** Opening Dataset excerpts block **

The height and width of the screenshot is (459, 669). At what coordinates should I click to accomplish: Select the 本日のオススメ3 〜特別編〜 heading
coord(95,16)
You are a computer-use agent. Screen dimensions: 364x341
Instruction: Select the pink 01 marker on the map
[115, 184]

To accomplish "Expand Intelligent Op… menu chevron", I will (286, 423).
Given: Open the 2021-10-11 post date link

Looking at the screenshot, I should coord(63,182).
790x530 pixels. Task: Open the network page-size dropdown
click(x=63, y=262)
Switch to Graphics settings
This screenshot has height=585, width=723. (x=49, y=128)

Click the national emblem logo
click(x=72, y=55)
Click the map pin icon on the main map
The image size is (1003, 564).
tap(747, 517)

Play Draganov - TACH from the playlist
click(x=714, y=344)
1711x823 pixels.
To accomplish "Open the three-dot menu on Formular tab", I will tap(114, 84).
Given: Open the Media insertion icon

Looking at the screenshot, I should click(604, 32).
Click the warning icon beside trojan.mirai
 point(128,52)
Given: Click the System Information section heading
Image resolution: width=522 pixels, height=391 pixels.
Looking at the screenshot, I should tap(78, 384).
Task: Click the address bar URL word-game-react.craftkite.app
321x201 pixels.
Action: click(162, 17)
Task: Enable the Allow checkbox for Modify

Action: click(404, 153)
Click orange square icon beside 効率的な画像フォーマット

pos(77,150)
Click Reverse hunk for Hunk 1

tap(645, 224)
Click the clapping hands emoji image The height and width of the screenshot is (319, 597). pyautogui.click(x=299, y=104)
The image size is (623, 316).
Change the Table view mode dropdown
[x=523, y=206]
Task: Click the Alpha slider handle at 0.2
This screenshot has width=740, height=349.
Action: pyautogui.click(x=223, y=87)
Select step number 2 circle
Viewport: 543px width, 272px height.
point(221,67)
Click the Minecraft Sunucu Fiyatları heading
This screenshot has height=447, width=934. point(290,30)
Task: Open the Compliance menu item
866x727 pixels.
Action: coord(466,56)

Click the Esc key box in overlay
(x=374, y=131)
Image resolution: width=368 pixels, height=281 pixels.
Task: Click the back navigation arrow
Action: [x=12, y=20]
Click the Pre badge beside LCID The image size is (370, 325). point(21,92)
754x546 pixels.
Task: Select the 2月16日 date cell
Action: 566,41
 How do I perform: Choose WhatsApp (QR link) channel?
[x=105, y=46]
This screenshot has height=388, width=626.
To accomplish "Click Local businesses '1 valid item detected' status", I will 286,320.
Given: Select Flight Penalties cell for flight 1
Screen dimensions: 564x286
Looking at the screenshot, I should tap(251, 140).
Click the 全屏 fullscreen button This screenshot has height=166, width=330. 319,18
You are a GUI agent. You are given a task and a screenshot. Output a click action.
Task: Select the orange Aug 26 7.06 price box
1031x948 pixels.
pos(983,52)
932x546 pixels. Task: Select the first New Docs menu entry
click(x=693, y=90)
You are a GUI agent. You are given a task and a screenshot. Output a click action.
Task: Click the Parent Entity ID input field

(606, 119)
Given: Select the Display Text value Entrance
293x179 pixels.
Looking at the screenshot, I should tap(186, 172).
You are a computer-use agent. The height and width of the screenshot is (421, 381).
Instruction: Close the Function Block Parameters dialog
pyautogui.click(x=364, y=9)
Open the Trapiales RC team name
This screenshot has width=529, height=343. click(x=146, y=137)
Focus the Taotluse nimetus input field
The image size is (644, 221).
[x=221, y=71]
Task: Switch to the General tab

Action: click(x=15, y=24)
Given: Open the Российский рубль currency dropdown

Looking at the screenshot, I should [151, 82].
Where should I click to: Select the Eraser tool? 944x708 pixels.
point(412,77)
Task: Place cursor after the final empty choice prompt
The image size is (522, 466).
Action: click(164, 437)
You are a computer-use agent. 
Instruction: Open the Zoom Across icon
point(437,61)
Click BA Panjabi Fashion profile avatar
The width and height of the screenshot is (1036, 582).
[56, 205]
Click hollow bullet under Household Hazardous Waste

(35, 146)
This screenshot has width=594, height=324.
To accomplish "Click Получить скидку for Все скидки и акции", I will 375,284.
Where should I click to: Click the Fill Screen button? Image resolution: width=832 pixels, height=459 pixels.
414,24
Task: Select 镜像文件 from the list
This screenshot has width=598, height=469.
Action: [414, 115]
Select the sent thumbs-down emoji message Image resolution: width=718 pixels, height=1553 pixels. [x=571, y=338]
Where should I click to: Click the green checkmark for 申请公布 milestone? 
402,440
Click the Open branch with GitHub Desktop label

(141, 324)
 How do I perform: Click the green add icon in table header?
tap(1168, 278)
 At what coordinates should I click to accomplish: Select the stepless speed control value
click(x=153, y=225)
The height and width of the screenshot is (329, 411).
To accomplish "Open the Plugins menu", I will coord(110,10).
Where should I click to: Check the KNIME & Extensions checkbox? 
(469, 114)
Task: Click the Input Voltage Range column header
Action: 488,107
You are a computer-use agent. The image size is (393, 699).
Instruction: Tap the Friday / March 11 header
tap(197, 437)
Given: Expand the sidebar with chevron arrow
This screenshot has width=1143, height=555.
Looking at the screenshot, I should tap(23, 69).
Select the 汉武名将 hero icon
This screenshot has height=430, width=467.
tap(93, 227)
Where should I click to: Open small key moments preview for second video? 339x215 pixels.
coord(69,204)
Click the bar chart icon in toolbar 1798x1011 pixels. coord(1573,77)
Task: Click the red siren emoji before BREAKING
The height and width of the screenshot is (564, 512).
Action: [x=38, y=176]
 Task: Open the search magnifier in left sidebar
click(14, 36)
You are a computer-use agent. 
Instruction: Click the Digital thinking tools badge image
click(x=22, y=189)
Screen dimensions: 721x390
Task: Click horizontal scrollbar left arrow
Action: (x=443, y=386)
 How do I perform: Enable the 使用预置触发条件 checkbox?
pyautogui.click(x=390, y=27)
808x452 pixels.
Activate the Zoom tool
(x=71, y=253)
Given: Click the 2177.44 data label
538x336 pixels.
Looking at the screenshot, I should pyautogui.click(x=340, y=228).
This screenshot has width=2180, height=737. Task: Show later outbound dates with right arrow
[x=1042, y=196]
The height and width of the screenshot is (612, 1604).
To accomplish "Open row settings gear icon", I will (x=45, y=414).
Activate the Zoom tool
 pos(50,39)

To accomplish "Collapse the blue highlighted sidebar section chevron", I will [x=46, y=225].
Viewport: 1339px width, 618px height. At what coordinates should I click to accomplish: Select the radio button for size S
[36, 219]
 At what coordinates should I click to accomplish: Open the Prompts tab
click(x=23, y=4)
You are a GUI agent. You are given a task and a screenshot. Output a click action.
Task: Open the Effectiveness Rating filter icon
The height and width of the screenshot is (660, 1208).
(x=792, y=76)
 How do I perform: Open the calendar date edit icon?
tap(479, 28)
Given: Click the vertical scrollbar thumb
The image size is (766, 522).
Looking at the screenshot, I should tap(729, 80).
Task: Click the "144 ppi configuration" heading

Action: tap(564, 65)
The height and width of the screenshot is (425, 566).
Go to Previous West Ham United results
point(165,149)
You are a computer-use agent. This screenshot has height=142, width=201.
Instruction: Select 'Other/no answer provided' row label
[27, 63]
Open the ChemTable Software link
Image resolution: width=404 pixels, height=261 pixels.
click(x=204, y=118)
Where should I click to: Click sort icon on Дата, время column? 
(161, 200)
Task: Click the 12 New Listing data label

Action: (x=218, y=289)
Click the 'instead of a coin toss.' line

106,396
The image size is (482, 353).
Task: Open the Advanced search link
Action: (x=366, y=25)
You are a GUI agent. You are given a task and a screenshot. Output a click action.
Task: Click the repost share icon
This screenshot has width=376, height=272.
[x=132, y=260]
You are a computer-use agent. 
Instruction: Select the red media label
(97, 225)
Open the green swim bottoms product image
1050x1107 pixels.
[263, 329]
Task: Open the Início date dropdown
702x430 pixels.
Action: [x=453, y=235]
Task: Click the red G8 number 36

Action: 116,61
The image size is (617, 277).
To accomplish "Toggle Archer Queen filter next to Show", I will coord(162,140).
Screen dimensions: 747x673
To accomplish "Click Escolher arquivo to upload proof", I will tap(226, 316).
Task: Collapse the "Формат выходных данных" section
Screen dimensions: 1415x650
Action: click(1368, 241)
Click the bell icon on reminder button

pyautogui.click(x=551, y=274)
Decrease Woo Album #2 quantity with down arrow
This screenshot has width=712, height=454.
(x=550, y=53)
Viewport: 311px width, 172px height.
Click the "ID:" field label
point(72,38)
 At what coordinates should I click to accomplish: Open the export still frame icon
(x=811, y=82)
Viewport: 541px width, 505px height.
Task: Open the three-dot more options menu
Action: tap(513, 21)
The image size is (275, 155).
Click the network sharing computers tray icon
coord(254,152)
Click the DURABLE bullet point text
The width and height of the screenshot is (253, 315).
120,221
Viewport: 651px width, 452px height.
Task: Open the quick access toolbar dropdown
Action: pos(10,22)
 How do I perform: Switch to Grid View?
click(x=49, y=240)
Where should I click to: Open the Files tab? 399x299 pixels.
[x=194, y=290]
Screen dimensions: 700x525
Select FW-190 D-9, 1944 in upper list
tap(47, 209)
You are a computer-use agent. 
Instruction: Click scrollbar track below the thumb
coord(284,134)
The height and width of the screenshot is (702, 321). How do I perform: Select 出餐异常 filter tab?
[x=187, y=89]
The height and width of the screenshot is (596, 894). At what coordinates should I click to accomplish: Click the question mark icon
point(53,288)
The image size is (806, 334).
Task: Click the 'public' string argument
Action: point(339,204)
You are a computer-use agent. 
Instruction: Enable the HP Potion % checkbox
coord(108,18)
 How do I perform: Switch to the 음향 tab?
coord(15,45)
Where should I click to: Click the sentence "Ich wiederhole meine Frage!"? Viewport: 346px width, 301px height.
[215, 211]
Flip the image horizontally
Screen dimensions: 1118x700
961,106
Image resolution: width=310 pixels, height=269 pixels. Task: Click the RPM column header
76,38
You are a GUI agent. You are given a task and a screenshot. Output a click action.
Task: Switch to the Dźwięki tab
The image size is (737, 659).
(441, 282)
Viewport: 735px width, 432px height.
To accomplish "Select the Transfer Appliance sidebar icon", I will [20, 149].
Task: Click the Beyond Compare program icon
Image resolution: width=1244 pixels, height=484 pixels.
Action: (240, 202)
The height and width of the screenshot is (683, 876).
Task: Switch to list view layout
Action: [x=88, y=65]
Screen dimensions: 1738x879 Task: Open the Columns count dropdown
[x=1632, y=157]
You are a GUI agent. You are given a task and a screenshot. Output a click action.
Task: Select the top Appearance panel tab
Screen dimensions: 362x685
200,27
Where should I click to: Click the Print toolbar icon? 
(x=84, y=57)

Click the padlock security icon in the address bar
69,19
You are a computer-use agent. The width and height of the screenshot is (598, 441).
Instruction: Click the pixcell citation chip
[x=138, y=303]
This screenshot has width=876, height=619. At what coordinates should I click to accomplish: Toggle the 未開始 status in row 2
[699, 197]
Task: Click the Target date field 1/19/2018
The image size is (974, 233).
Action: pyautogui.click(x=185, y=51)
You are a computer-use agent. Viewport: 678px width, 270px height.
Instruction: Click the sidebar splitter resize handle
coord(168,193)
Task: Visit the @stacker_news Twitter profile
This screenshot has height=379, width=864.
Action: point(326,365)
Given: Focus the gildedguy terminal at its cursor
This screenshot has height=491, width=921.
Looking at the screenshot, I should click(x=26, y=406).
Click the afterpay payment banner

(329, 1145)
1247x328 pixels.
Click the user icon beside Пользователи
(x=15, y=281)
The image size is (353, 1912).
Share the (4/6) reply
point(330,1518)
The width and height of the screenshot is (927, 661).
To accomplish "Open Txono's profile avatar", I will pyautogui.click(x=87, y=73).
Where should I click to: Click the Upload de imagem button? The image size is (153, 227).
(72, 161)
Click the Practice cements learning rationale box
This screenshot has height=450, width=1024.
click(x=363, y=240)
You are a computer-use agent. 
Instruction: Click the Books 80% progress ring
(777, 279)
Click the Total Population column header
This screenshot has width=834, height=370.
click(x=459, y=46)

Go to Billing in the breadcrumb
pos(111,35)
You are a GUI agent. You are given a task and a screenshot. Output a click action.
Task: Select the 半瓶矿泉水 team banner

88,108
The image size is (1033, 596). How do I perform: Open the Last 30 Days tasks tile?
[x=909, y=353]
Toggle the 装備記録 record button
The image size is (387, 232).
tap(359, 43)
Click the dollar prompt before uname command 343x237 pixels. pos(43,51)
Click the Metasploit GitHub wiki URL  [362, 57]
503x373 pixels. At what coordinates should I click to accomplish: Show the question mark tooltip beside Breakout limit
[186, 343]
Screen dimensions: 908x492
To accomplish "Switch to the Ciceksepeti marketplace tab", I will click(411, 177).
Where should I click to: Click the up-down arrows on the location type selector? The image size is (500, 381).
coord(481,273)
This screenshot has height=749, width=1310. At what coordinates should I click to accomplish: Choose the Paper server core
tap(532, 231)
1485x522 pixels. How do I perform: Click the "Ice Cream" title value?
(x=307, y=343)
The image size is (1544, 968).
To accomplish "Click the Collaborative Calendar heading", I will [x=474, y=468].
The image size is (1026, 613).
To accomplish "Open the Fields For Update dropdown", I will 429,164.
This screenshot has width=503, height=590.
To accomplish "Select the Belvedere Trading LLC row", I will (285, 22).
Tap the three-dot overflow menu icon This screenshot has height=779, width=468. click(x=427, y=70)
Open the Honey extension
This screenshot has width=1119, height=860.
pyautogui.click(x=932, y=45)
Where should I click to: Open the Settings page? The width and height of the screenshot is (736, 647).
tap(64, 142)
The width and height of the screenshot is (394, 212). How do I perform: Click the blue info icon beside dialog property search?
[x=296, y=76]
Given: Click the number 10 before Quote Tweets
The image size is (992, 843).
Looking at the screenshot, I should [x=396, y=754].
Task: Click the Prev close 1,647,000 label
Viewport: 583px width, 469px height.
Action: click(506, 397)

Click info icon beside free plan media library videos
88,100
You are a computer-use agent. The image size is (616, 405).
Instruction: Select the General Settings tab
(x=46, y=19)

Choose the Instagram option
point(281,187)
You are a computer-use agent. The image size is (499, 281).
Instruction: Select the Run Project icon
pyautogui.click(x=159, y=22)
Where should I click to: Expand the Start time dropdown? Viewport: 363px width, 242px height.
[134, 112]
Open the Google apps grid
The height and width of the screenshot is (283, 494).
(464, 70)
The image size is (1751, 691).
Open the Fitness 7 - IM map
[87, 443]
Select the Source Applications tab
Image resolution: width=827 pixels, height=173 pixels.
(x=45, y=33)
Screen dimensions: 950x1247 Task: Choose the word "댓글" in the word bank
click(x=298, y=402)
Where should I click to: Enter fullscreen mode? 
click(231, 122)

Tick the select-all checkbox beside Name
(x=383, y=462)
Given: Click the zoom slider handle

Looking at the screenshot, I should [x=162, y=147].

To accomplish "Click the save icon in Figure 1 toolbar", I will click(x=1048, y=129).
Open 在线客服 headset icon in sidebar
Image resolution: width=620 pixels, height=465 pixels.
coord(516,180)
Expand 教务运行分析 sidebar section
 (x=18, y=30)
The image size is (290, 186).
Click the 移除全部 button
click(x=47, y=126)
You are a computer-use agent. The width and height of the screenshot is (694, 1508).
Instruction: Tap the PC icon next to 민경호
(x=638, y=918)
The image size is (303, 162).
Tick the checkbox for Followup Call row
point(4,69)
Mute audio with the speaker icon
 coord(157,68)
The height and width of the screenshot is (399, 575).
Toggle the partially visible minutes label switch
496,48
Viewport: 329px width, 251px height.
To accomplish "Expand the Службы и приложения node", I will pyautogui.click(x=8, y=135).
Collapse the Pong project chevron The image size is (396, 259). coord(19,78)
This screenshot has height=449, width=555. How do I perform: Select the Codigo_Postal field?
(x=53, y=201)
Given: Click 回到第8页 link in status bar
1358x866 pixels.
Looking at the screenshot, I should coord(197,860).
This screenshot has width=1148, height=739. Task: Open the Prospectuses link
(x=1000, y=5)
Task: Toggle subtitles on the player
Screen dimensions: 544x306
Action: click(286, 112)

** Closing Dataset excerpts block **

What you need to do — In the records above, find each line with the word "Collapse" and copy it out.

Exercise solution —
To accomplish "Collapse the blue highlighted sidebar section chevron", I will [x=46, y=225].
Task: Collapse the "Формат выходных данных" section
Collapse the Pong project chevron The image size is (396, 259). coord(19,78)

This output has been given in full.